* _WHAT THE TASK REQUIRES_
Transcribe exactly, and only, the lines that run from the one containing "The image size" through the end of the records.

——————

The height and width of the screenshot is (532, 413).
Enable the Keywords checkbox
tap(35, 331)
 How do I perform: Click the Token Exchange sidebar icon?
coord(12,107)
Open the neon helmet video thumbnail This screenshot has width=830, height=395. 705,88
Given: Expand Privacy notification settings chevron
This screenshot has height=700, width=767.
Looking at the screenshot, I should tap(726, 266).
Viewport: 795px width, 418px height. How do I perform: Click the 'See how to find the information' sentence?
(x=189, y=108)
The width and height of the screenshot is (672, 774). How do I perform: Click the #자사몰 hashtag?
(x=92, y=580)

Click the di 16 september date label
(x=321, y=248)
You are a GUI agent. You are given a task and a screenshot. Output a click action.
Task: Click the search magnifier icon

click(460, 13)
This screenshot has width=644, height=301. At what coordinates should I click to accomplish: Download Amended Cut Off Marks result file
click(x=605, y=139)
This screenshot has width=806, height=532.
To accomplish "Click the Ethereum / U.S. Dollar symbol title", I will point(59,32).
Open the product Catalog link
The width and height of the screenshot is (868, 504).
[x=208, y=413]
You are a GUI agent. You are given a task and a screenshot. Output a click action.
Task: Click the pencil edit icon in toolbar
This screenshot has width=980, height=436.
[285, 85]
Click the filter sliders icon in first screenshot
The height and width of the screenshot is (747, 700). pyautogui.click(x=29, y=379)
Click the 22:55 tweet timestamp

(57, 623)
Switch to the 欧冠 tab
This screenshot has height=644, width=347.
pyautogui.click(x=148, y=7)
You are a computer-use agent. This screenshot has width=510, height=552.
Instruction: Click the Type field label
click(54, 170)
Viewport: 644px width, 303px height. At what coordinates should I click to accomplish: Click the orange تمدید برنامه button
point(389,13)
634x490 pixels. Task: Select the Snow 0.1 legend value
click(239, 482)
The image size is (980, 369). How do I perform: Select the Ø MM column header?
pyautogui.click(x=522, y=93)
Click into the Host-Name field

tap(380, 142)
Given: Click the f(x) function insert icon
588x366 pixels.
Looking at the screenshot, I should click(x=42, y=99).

——————

* _REPLY TO THE EXERCISE_
The image size is (980, 369). How do I perform: Select the Ø MM column header?
pyautogui.click(x=522, y=93)
Click into the Host-Name field

tap(380, 142)
Given: Click the f(x) function insert icon
588x366 pixels.
Looking at the screenshot, I should click(x=42, y=99).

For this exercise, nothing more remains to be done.